Navigating the Start of School
Our colleagues at the American Academy of Pediatrics have an excellent set of suggestions on their HealthyChildren.org website for making the first days of school go more smoothly, especially for younger children. They cover topics ranging from travel to and from school -- on foot, by bus, and even by bicycle. They have tips for how to handle bullying and the best ways to develop good sleep and study habits. And they link to more detailed articles on many of these subjects. It's worth reading.

School Supplies
We've always liked the suggestions from Wirecutter, and they have an extensive list of suggestions for back to school items for all ages, including backpacks, writing instruments, organization tools, electronics, and art supplies. They also have recommendations for laptops for college students. 

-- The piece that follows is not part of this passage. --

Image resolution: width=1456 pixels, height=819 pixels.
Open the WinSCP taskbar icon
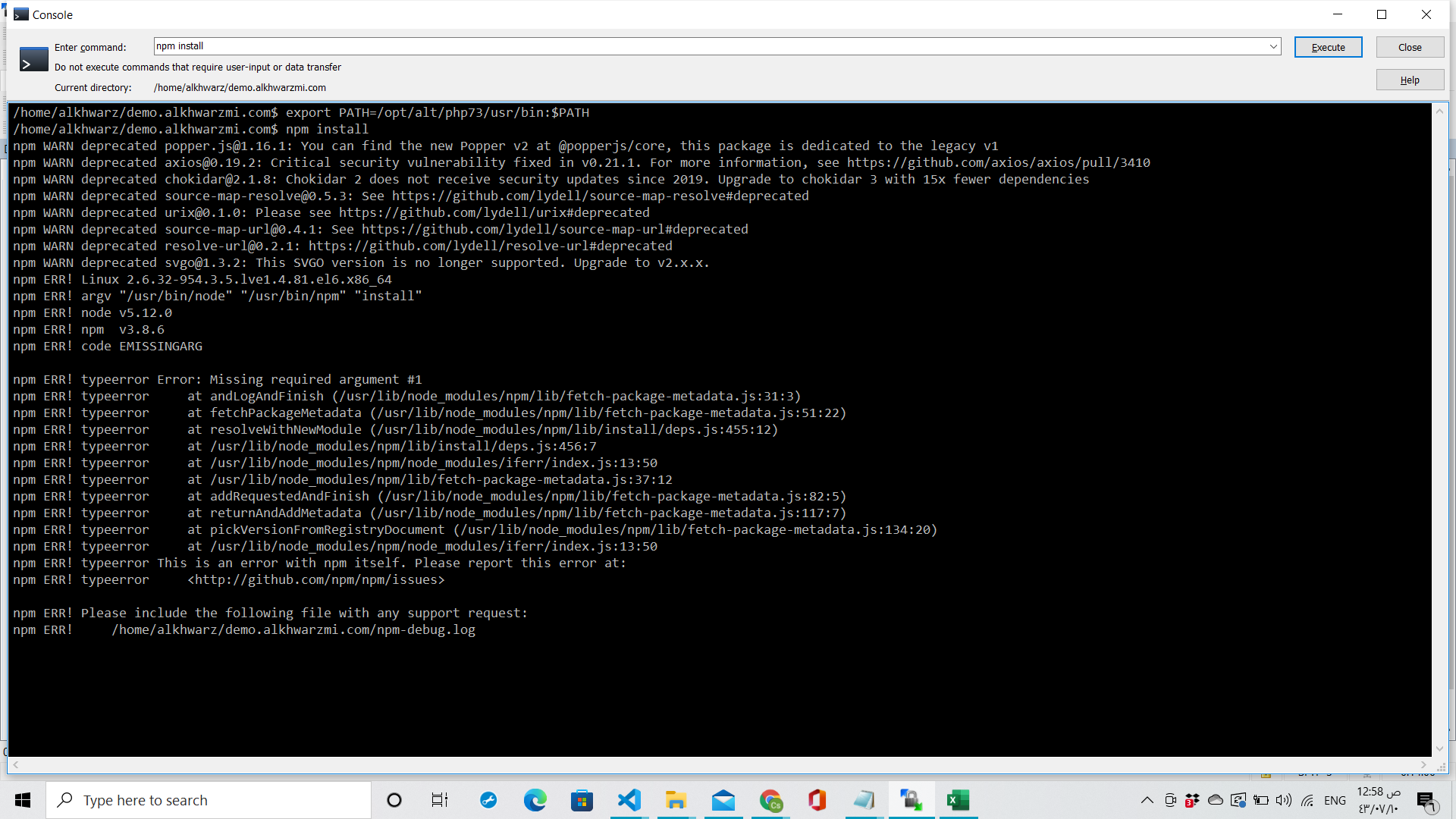point(911,800)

Dressing for School Success
Scholastic has some practical suggestions for what young children can wear to school that will enable them to be both comfortable and independent. For older students, parents might want to check out whether their child's school has a dress code, and work together with their child to make sure that they can express their personal style in acceptable ways. And both students and parents should keep in mind that the saying "dress for success" has a real basis in scientific research.